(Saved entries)

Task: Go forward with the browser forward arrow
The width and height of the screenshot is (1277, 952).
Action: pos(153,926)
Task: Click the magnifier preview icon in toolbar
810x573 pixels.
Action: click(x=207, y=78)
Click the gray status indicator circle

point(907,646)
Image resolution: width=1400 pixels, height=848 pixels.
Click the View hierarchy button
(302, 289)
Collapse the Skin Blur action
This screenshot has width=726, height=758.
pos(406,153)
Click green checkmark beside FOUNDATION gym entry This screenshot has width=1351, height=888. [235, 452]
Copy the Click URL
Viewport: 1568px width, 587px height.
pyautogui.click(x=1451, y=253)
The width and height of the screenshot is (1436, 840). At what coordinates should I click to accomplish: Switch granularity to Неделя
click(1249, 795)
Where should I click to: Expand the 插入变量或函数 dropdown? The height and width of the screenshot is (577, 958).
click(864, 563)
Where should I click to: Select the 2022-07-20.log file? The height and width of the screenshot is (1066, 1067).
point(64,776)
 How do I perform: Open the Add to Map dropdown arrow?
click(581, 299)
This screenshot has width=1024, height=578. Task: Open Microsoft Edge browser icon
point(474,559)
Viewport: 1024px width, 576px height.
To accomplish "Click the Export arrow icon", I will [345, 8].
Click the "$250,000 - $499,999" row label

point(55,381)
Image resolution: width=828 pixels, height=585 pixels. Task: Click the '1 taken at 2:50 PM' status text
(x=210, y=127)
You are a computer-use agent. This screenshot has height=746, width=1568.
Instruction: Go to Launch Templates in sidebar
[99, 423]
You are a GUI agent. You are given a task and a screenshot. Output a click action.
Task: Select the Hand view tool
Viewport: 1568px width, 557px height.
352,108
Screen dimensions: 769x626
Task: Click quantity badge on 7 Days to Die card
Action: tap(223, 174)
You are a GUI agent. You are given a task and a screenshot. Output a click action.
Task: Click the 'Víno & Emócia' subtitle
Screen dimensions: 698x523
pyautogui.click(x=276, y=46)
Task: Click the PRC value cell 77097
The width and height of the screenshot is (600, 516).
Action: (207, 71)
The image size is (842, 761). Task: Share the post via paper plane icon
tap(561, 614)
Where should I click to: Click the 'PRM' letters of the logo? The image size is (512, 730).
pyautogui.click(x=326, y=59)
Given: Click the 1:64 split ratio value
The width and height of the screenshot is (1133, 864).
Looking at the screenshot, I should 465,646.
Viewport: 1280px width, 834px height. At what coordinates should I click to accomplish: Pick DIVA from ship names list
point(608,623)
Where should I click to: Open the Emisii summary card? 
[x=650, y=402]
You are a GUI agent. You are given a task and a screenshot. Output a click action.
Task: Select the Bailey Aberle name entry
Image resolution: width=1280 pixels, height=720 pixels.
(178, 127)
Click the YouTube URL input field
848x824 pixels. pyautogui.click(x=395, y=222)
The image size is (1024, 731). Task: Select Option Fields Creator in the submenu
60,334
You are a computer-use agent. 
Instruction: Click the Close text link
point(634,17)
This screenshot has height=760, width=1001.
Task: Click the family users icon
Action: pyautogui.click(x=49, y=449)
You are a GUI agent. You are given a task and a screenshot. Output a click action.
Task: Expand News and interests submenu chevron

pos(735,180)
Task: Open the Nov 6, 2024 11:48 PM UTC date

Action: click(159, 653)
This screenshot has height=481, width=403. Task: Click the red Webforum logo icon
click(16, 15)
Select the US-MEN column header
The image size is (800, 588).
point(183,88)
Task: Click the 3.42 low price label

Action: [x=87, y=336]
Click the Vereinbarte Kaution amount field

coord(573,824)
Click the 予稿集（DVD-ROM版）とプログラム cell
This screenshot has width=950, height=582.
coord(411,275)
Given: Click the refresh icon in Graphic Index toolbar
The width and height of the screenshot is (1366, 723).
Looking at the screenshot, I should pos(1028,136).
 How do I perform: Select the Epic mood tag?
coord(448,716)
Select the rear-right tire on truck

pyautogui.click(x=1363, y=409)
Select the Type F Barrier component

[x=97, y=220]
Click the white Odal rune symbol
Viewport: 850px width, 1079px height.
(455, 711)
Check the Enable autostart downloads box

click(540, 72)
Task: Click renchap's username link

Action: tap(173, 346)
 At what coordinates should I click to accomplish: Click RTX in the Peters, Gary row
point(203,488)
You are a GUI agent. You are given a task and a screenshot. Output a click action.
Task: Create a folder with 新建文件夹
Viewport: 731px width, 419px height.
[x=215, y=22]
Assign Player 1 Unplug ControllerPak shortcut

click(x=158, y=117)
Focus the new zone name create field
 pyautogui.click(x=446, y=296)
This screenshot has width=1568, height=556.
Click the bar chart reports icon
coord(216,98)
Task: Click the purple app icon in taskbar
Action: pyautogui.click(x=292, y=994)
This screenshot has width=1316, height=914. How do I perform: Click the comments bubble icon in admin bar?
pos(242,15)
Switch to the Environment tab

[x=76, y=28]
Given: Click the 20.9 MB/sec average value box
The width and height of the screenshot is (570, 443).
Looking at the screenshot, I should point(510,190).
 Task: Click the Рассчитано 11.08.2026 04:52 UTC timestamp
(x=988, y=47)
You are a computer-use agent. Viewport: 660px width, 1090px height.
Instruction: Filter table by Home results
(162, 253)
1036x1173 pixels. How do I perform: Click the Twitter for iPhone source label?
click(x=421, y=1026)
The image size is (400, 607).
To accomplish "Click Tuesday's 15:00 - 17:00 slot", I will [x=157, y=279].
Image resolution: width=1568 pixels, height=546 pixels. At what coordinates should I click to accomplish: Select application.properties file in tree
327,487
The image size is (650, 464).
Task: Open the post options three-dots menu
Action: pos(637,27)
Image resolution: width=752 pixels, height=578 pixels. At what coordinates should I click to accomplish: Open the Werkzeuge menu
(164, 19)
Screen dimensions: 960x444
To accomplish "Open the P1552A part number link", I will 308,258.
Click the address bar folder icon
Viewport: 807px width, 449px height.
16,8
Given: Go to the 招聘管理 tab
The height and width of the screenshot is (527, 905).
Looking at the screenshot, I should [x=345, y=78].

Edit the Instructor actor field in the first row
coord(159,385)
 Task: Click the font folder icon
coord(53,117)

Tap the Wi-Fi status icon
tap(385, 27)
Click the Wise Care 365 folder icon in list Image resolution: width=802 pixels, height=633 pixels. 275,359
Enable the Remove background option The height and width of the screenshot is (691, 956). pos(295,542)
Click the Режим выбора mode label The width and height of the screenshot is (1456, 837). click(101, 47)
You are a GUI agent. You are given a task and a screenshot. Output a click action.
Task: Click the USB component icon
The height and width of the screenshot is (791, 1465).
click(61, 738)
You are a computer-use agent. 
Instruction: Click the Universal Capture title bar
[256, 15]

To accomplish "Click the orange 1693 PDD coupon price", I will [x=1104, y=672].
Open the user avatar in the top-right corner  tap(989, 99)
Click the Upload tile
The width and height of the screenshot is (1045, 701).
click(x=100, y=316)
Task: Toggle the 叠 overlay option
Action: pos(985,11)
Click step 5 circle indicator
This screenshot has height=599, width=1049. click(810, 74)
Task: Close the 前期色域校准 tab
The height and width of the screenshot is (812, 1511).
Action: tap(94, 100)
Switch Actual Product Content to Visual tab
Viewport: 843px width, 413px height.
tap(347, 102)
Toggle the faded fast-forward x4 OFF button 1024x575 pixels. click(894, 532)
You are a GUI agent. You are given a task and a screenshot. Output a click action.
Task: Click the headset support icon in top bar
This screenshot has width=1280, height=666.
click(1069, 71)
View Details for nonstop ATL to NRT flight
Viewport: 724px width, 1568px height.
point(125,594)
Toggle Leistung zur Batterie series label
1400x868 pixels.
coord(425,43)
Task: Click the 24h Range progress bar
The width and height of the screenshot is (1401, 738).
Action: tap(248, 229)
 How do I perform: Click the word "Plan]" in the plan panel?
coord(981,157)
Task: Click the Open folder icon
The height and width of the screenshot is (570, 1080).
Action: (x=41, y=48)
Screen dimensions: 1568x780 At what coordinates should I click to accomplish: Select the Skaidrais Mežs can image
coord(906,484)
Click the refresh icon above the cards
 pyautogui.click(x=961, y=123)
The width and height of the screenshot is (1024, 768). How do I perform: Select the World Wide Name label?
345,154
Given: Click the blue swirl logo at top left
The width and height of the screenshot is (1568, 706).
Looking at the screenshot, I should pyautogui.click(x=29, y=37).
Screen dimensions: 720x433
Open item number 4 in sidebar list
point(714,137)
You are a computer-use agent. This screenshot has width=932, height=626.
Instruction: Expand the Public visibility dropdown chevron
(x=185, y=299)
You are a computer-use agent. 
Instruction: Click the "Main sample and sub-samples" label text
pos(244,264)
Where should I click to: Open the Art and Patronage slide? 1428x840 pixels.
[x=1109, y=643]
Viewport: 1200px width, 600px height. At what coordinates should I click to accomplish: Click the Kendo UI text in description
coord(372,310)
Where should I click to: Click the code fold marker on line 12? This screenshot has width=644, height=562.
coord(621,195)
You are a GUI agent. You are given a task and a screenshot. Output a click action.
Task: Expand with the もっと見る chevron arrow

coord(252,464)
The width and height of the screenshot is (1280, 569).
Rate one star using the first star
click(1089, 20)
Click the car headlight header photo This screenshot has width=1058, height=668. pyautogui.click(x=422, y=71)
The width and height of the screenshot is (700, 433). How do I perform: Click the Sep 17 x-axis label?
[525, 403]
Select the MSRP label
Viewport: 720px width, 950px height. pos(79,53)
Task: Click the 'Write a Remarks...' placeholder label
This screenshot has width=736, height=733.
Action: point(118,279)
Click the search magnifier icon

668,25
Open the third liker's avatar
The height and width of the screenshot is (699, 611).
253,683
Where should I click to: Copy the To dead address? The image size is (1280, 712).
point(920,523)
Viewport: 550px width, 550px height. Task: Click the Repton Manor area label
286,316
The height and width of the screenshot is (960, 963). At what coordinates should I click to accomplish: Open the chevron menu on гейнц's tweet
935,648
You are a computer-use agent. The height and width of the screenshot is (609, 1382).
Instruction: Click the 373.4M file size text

* _What is expected_
Each line from the one containing "You are a computer-use agent. The" through the end of the entries, both included, is to be returned exactly, with no other lines.

* _Written reply_
You are a computer-use agent. The height and width of the screenshot is (609, 1382).
Instruction: Click the 373.4M file size text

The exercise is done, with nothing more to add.